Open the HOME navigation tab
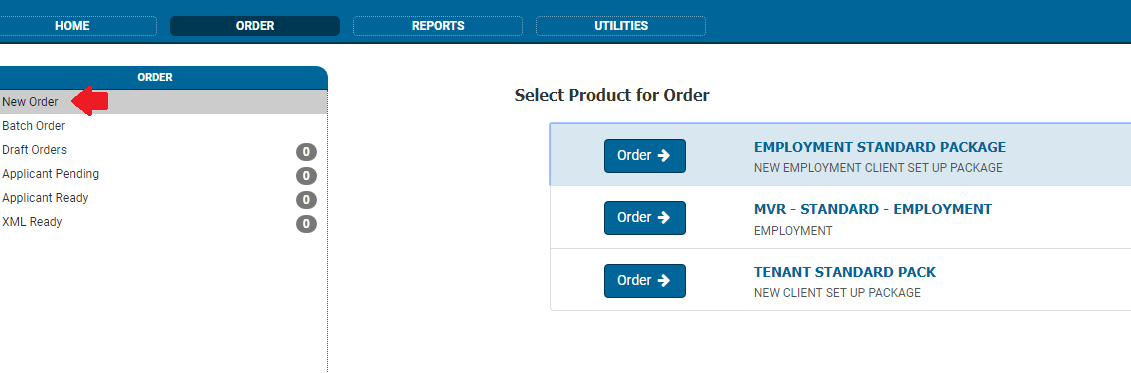The height and width of the screenshot is (373, 1131). (72, 26)
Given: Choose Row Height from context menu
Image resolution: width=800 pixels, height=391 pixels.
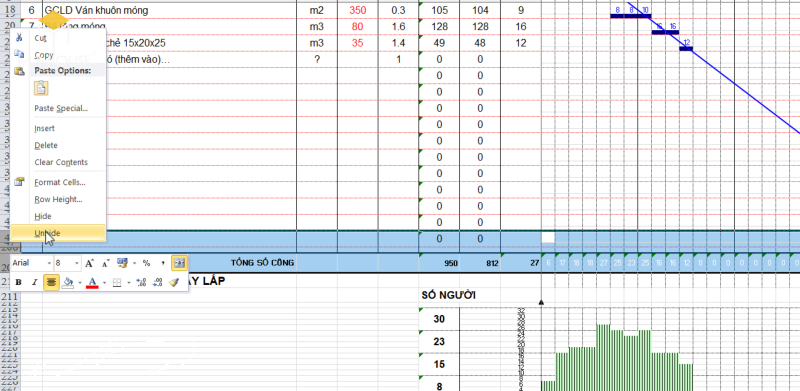Looking at the screenshot, I should 58,200.
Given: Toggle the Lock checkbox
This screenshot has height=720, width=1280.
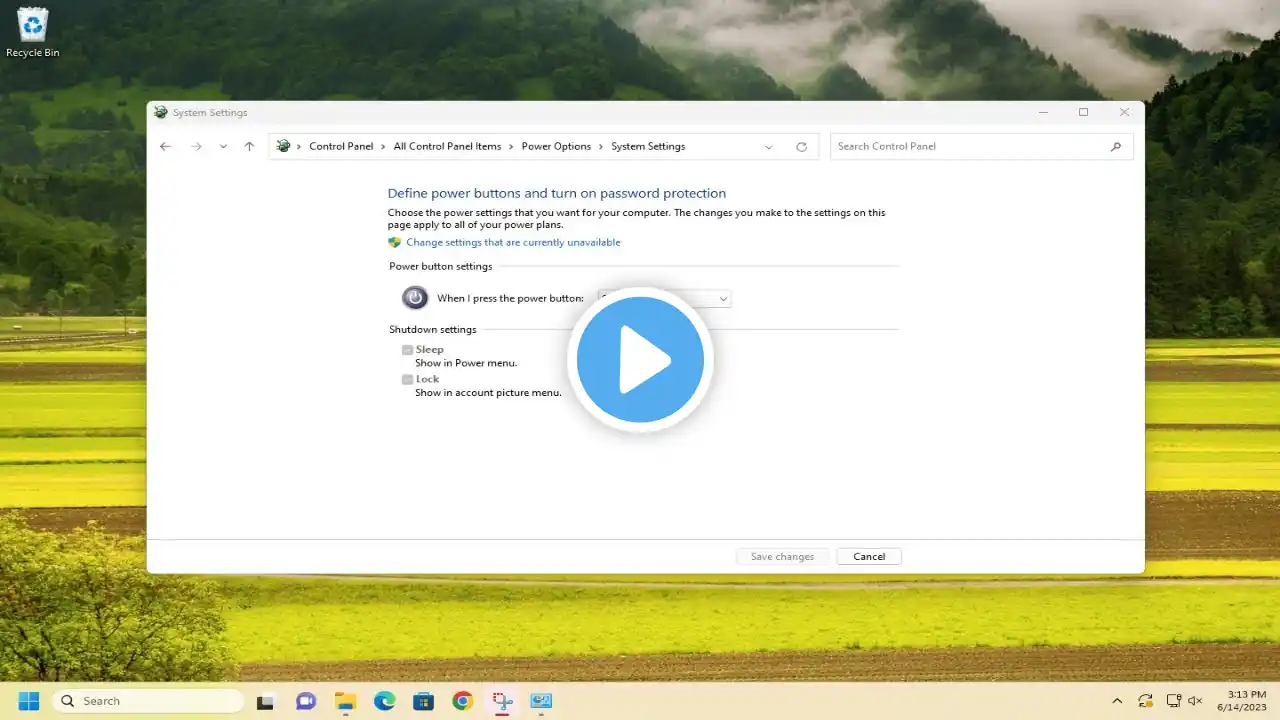Looking at the screenshot, I should pos(408,380).
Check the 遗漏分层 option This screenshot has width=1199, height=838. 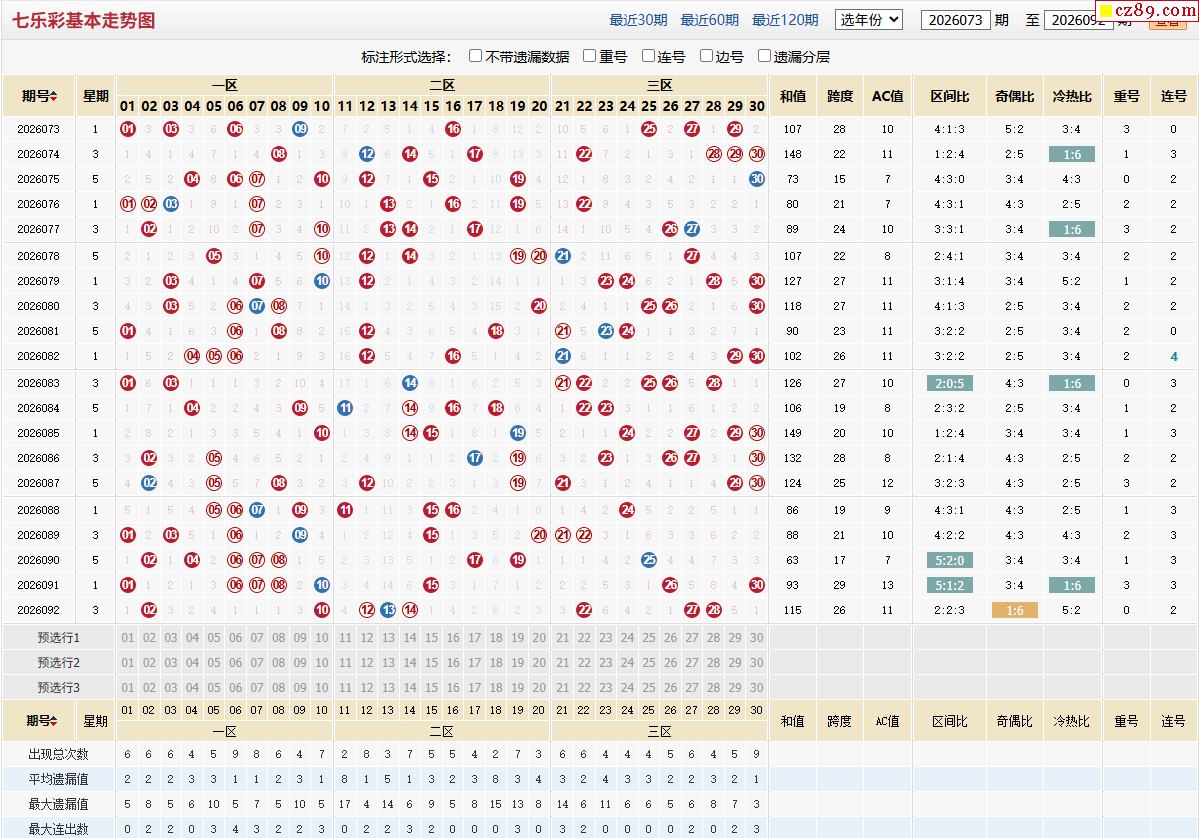[x=764, y=56]
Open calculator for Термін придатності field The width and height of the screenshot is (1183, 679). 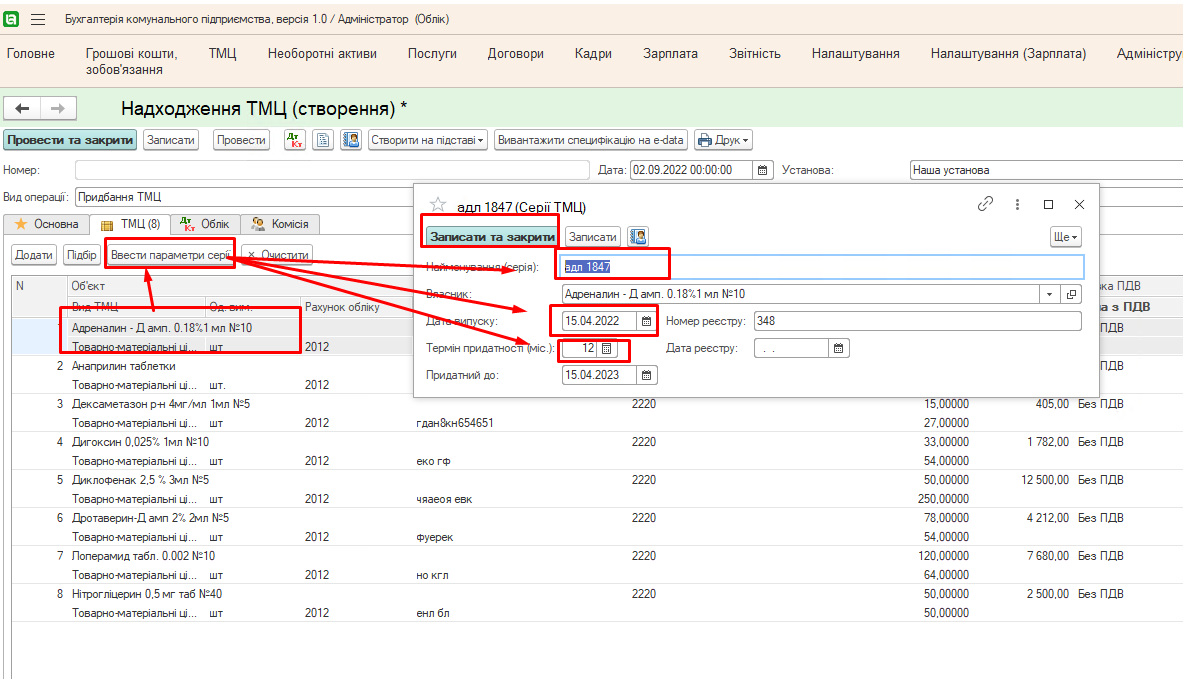pos(606,349)
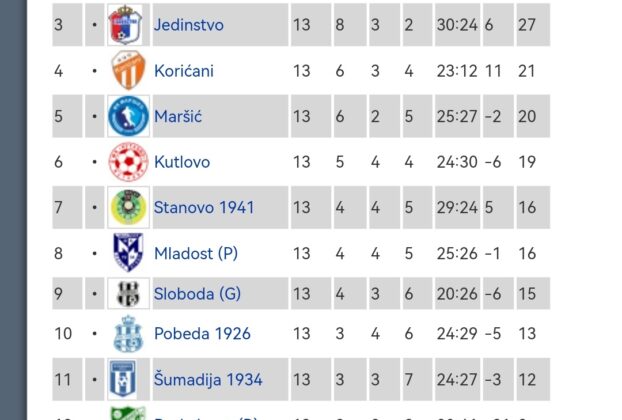Open the Kutlovo team link
622x420 pixels.
coord(181,162)
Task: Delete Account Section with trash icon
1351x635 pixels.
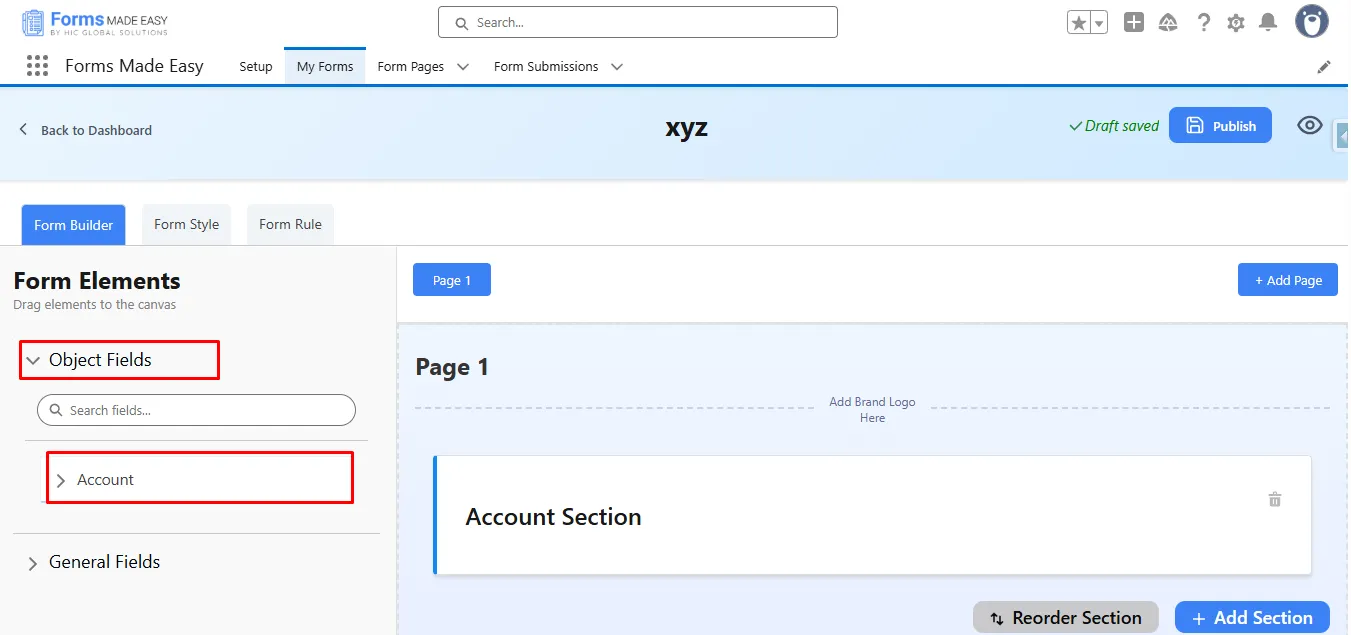Action: (x=1275, y=499)
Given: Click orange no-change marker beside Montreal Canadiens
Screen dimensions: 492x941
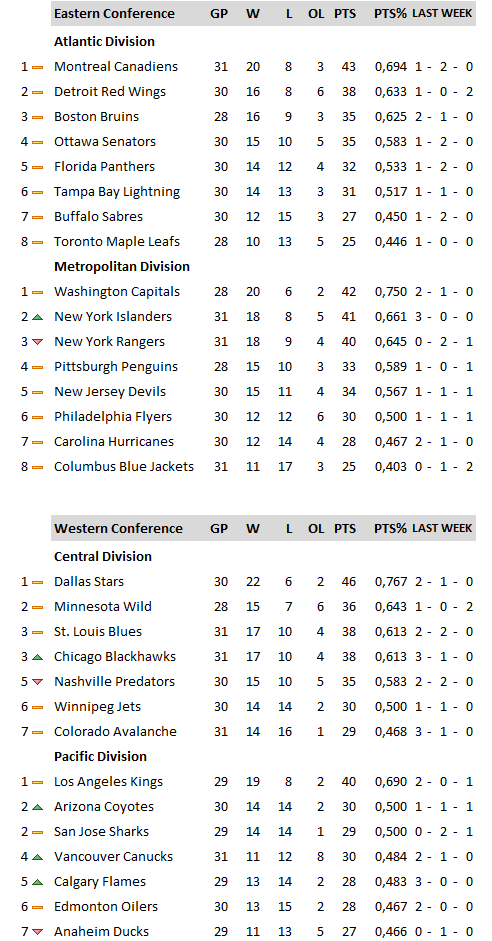Looking at the screenshot, I should [x=37, y=67].
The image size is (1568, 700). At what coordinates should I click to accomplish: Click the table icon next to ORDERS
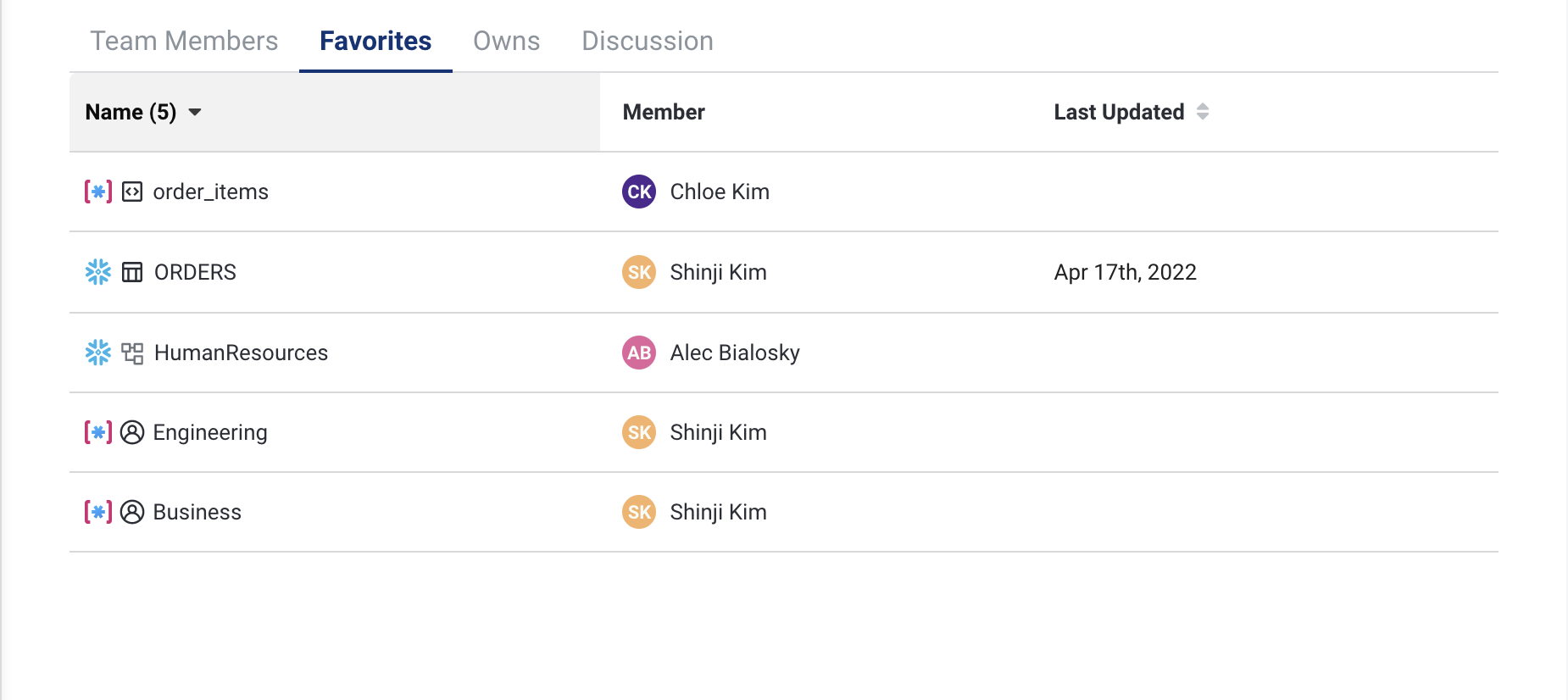click(132, 272)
******
WORK REQUIRED ▸
What lines in the records above include the string "Given"? Copy each one.

SOLUTION ▸
Given: Choose Row Height from context menu
Given: Toggle the Lock checkbox
Given: Click orange no-change marker beside Montreal Canadiens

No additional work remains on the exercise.